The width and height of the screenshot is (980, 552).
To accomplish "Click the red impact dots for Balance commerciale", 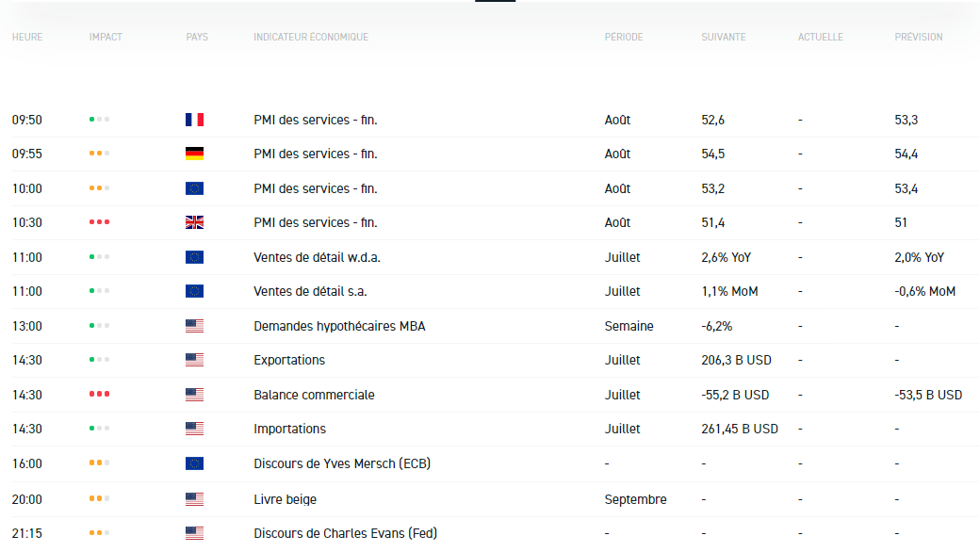I will pos(99,395).
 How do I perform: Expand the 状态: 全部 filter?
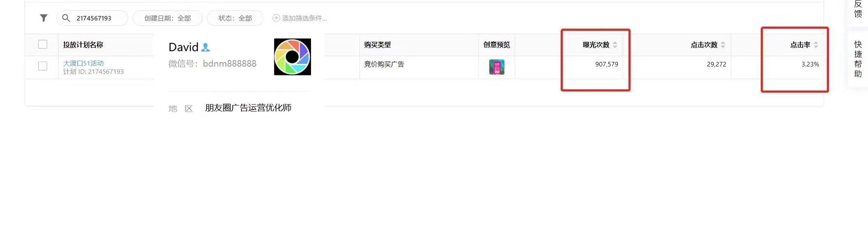pos(235,18)
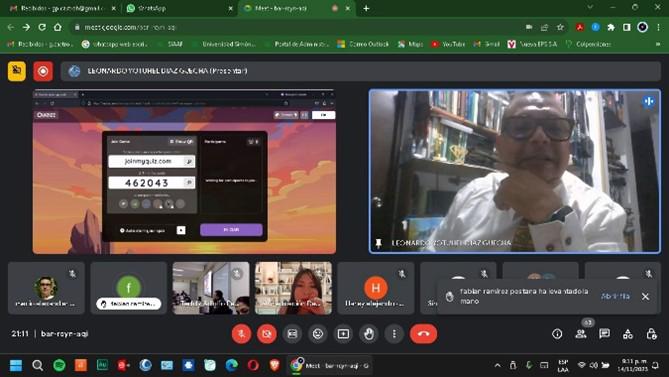This screenshot has width=669, height=377.
Task: Show the participants list panel
Action: 581,334
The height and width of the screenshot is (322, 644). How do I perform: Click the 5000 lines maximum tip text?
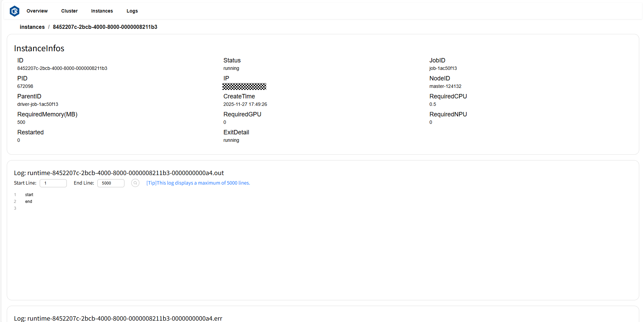pyautogui.click(x=198, y=183)
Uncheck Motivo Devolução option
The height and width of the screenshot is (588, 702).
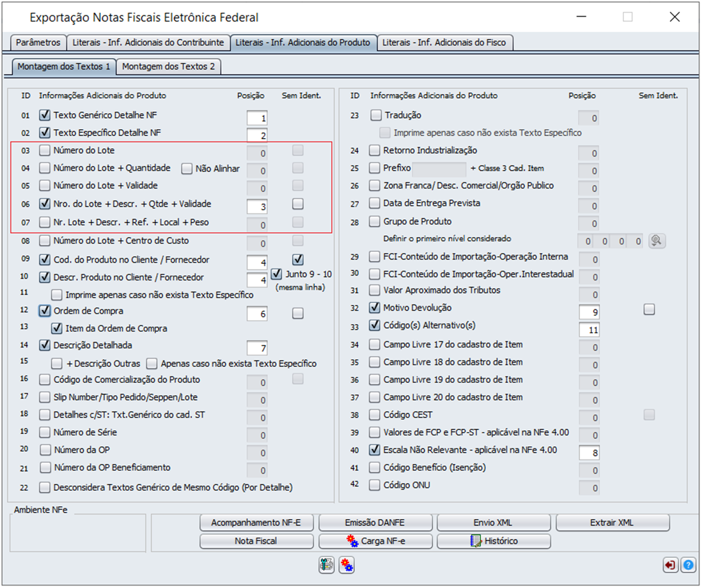[375, 307]
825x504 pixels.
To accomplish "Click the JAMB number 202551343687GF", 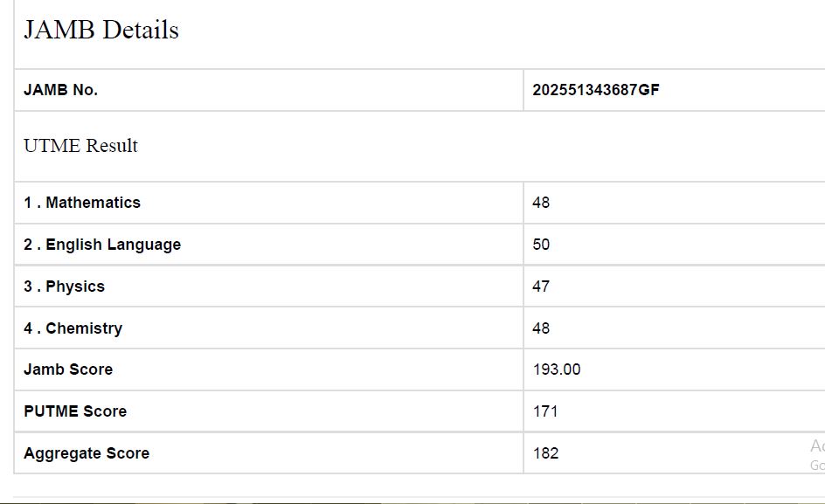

*What to work on*
Your copy must consist solely of the lines from the one containing "The height and width of the screenshot is (322, 644)." through the final line of the material above, transcribed exactly, with the pictures left out.

*Problem solution*
The height and width of the screenshot is (322, 644). How do I perform: Click the 5000 lines maximum tip text?
pyautogui.click(x=198, y=183)
Uncheck Motivo Devolução option
The height and width of the screenshot is (588, 702).
[375, 307]
825x504 pixels.
To accomplish "Click the JAMB number 202551343687GF", 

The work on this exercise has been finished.